→ Document text
☆ ☆ ☆ ☆ ☆

Meet Eight Species That Are Bending the Rules of Reproduction


When it comes to getting creative in the bedroom, we humans may think we’re the experts. In fact, we’ve barely scratched the surface of how varied and multifaceted reproduction can be—just look at species that do the deed through kinky-sounding strategies like sperm sequestration, “virgin births” via cloning or even hybridizing with other species. These may sound like show plots of a new series on the Space Channel, but they’re actually just some of the many tricks that Mother Nature uses to stay a few steps ahead of Cosmopolitan Magazine’s sex tips.

Moreover, some of these unconventional methods are making scientists rethink the basic tenets of reproductive biology, says Ingo Schlupp, a professor of biology at the University of Oklahoma. His study subject, the asexual Amazon molly fish, defies the so-called rules of reproduction by making perfect clones of itself, sans males. With such a lack of genetic diversity, these finger-sized fish should have been wiped out by disease long ago, Schlupp points out.

“How on earth do these guys survive for such a long time without any recombination?” he says. “To me that’s a real head scratcher. Here’s a species that doesn’t [recombine their genes every generation] and theoretically should have been dead many thousands of generations ago, but yet they’re living happily.”

We still haven’t unraveled all the mysteries. But one thing’s for certain: The more we learn about “alternative “reproduction strategies across species, the more we realize that many of them might not be so alternative after all. Now that they know what to look for, biologists are finding more and more cases of strange and hitherto unknown forms of animal procreation. In other words, baby-making outside the “traditional” male-female pairing could be far more widespread than we humans are inclined to think.

☆ ☆ ☆ ☆ ☆

→ Source data
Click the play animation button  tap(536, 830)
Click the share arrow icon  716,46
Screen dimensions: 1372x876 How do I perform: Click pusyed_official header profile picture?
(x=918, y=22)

☆ ☆ ☆ ☆ ☆

→ What you need to do
Can you continue the article on species that bend the rules of reproduction, starting right after its last paragraph?

→ Expected output
Roughly 100,000 years ago, in a romantic lagoon near Tampico on Gulf side of Mexico, two distinct fish species—a sailfin molly male and an Atlantic molly female—came together in an unlikely union. The colorful pair gave birth to the Amazon molly: an all-female, asexually reproducing mini-carrot length fish named after the all-female tribes of Greek legend, according to Schlupp of the University of Oklahoma.

Yet while these Amazons need no male genetic material to reproduce, they’re not entirely independent. To kickstart their reproductive systems, they still need sperm. In a bid to find a suitor into this kind of thing, Amazons will actually disrupt mating processes between sexually reproducing mollies they come across in an effort to steal the male’s seed from his erstwhile mate—by literally squeezing in between the pair.

“They kind of butt in and then it’s almost as if they’re hoping to get the mating that was meant for another female,” Schlupp says. “The males that these Amazon mollies are mating with really have to get up close and personal with the Amazon mollies. These fishes have a specialized fin that they use to transfer sperm—we’re actually talking about real copulation. It’s not like a mass spawning where some parasitic female swoops in and gathers some sperm.”